Research Paper Volume 11, Issue 18 pp 7553—7569
Long non-coding RNA TUG1 enhances chemosensitivity in non-small cell lung cancer by impairing microRNA-221-dependent PTEN inhibition
- 1 Department of Immuno-Oncology, The Fourth Hospital of Hebei Medical University, Shijiazhuang, Hebei 050011, P. R. China
Received: May 22, 2019 Accepted: September 5, 2019 Published: September 18, 2019https://doi.org/10.18632/aging.102271
How to Cite
Copyright © 2019 Guo et al. This is an open-access article distributed under the terms of the Creative Commons Attribution License (CC BY 3.0), which permits unrestricted use, distribution, and reproduction in any medium, provided the original author and source are credited.

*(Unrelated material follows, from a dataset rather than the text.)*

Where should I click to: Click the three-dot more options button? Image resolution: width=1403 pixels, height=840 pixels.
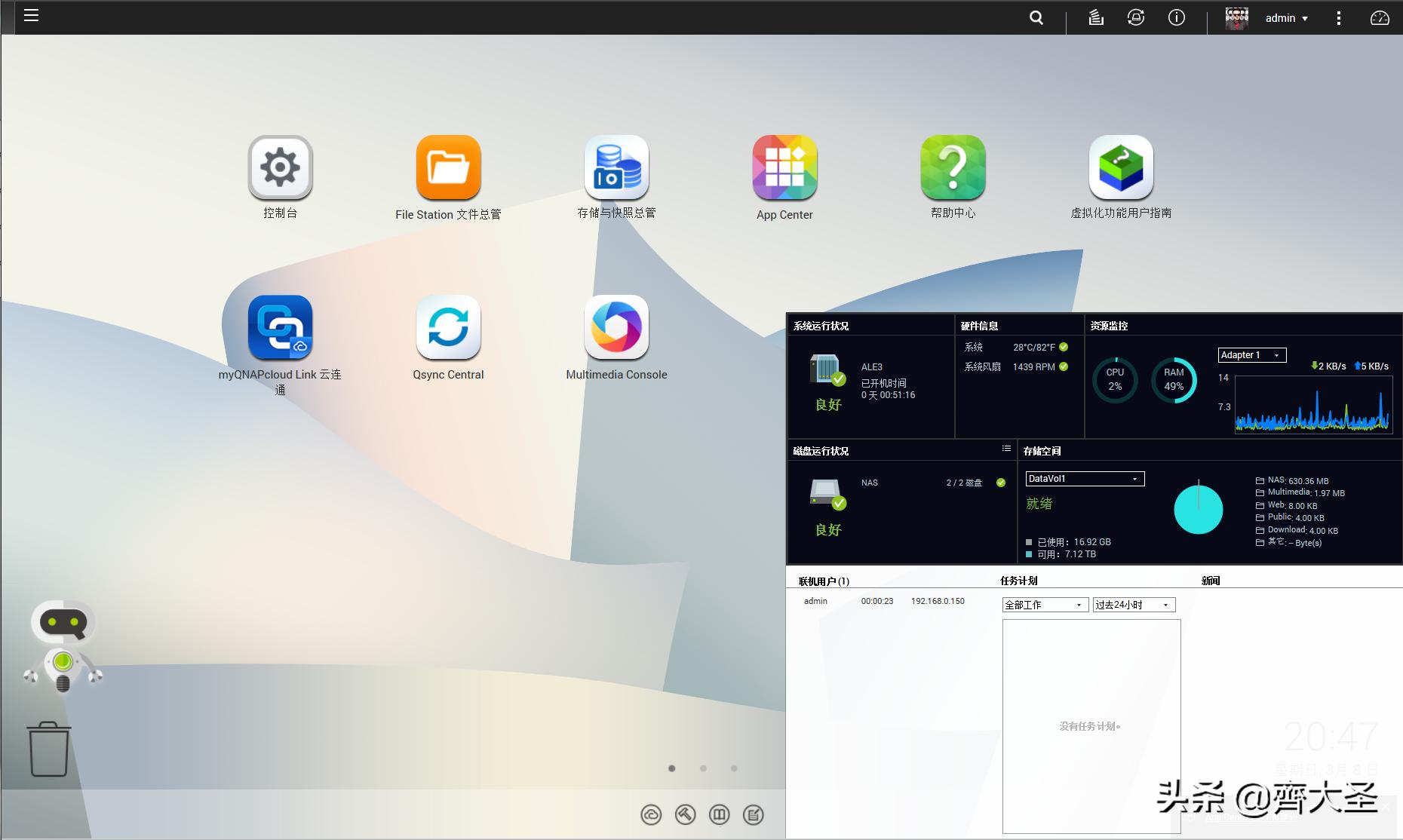point(1339,18)
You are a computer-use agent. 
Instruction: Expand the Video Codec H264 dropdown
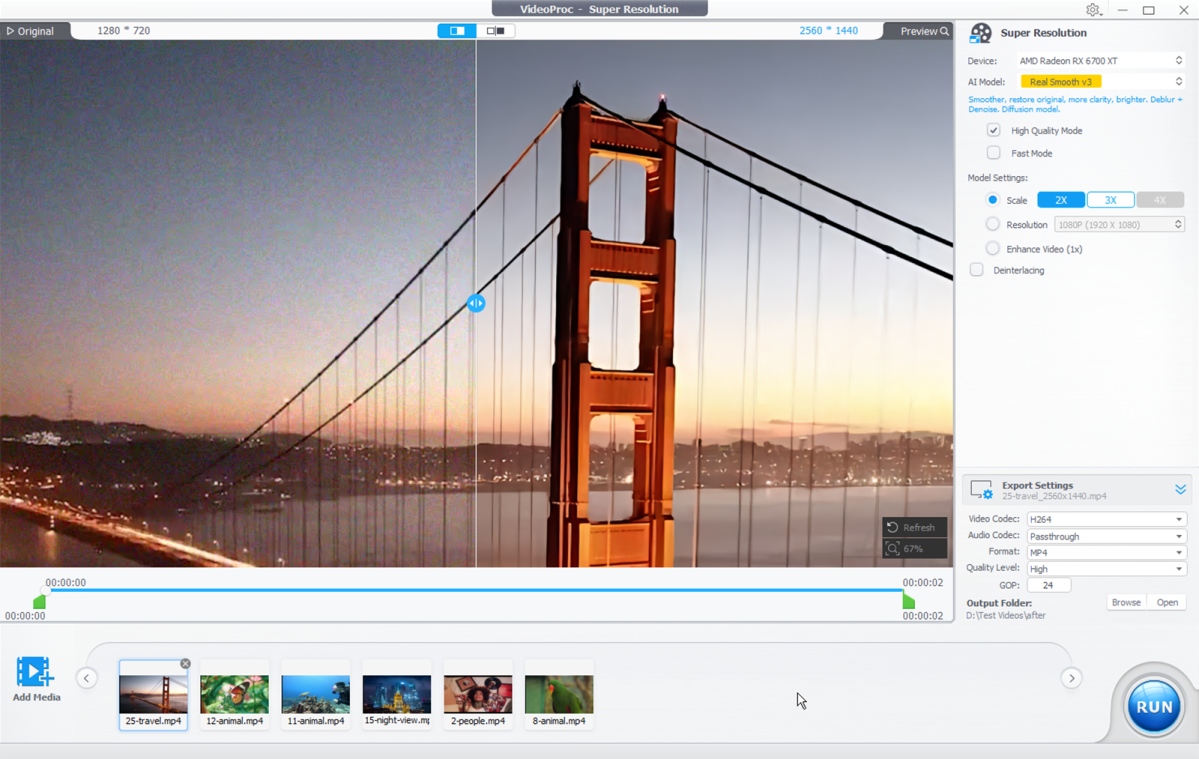pyautogui.click(x=1105, y=519)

Long non-coding RNA taurine up-regulated gene 1 (TUG1) emerges as new players in gene regulation in several cancers; however, its mechanism of action in non-small cell lung cancer (NSCLC) has not been well-studied. Herein, we determined expression pattern of TUG1 in NSCLC and further identified its effect on the chemosensitivity of NSCLC. Low expression of TUG1 was found in NSCLC tissues obtained from non-responders to platinum-based chemotherapy and reflected poor overall survival. TUG1 overexpression was shown to inhibit cell proliferation, migration, invasion, but facilitate apoptosis and autophagy in NSCLC cells resistant to cisplatin (DDP). Smaller size of tumor xenografts of DDP resistant NSCLC cells in the presence of TUG1 demonstrated enhancement of chemosensitivity by TUG1 in vivo. High expression of miR-221 and low expression of PTEN were determined in cancer tissues obtained from non-responders to platinum-based chemotherapy and reflected poor overall survival. TUG1 inhibited miR-221 that targeted PTEN, as evidenced by an elevated expression of PTEN in the presence of miR-221 or the absence of TUG1. Our present study reveals a model of enhancement of chemosensitivity that consists of TUG1, miR-221 and PTEN. Modulation of their levels may offer a new approach for improving anti-tumor efficacy for chemotherapeutic agents in NSCLC.